The decision was announced by Prime Minister Tony Abbott at Fairbairn Defence Establishment, Canberra Airport on Friday morning, and is the first major defence acquisition from the new Coalition government.
“The first aircraft will be delivered in 2017, with all eight aircraft fully operational by 2021. The government has also approved an option for a further four aircraft subject to the outcomes of the Defence White Paper review,” the Prime Minister said in a statement.
“Together with high-altitude unmanned aerial vehicles, these aircraft will replace the Royal Australian Air Force AP-3C Orions that have served Australia so well for over four decades.”
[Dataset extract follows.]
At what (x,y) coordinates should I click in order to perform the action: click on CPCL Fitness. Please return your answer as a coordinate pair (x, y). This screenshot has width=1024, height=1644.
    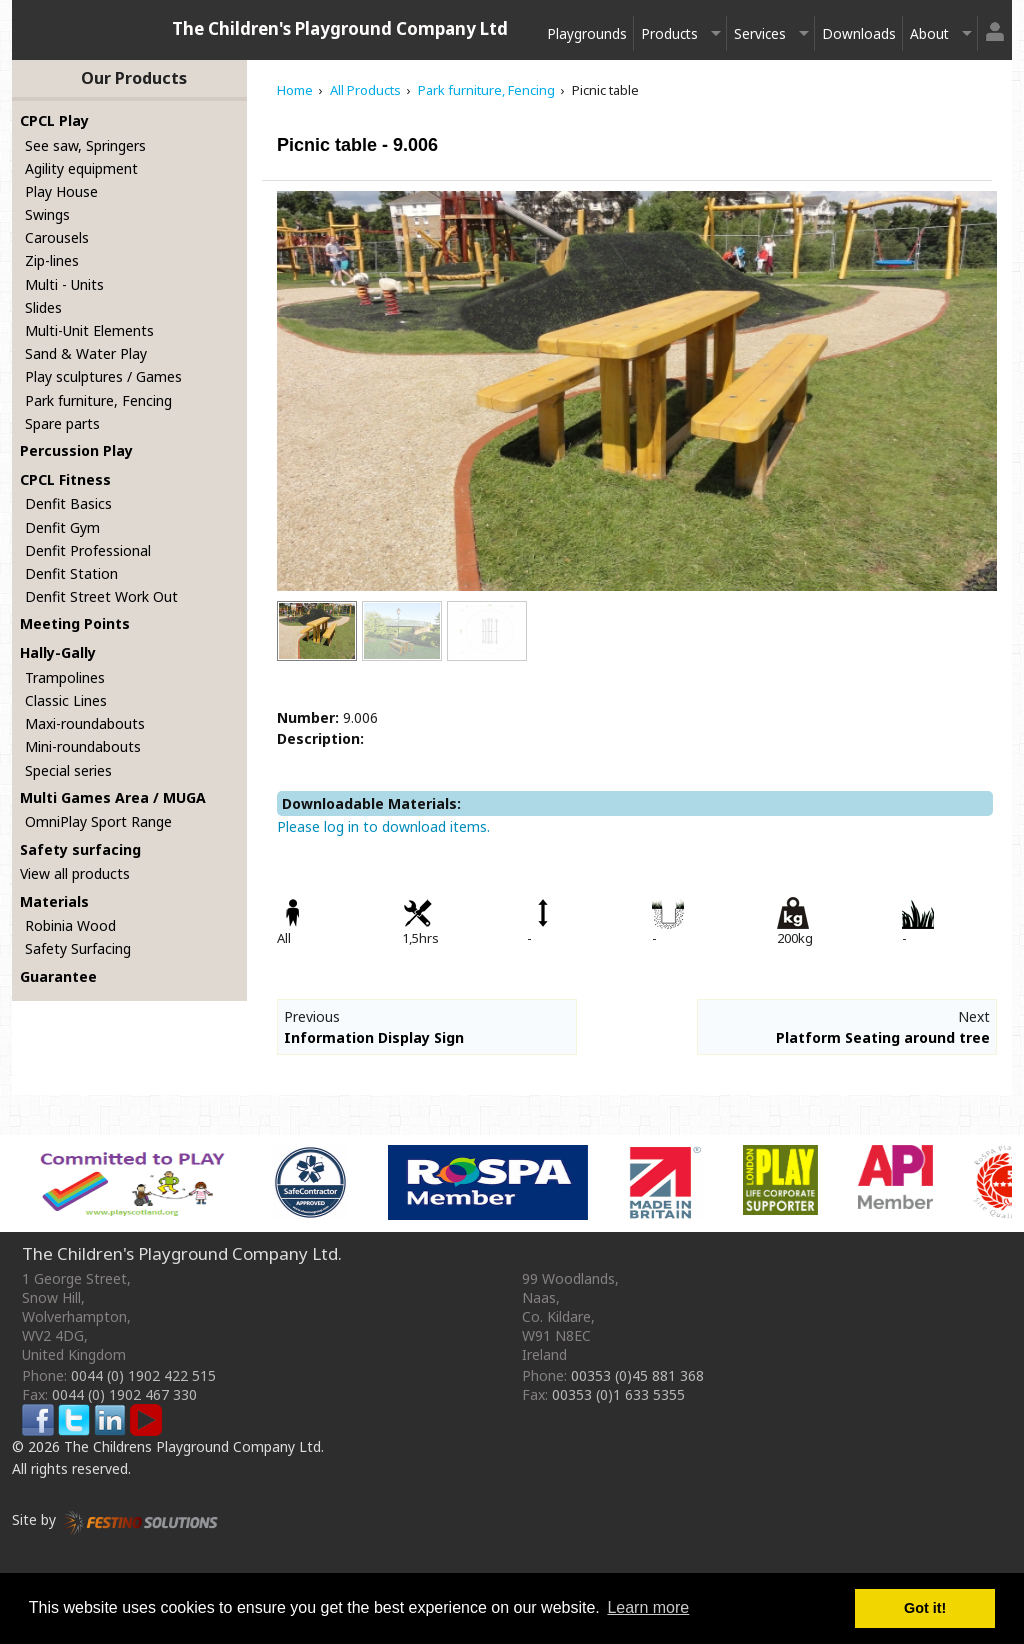
    Looking at the image, I should click on (65, 479).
The acquisition of the eight P-8s, under AIR 7000 Phase 2B, has a budget of $4 billion. Facilities work to support the P-8, primarily at Edinburgh, will cost “as much as” $1 billion, the PM said.
Acquisition of a complementary high altitude long endurance (HALE) UAV under AIR 7000 Phase 1B remains under consideration, with Defence Minister Senator David Johnston telling media at Fairbairn that Northrop Grumman’s MQ-8C Triton is “a very viable option”. The numbers and timing of any Triton acquisition remain in question, however. Original AIR 7000 planning anticipated the acquisition of eight P-8s and seven HALE UAVs to replace the AP-3C, but if more P-8 options are exercised fewer UAVs are likely to be funded.
A US Navy P-8, visiting Australia for exercises with the RAAF and RAN, was in Canberra for the announcement.
The RAAF currently operates 18 AP-3Cs from Edinburgh with 92 Wing’s 10 and 11 Squadrons.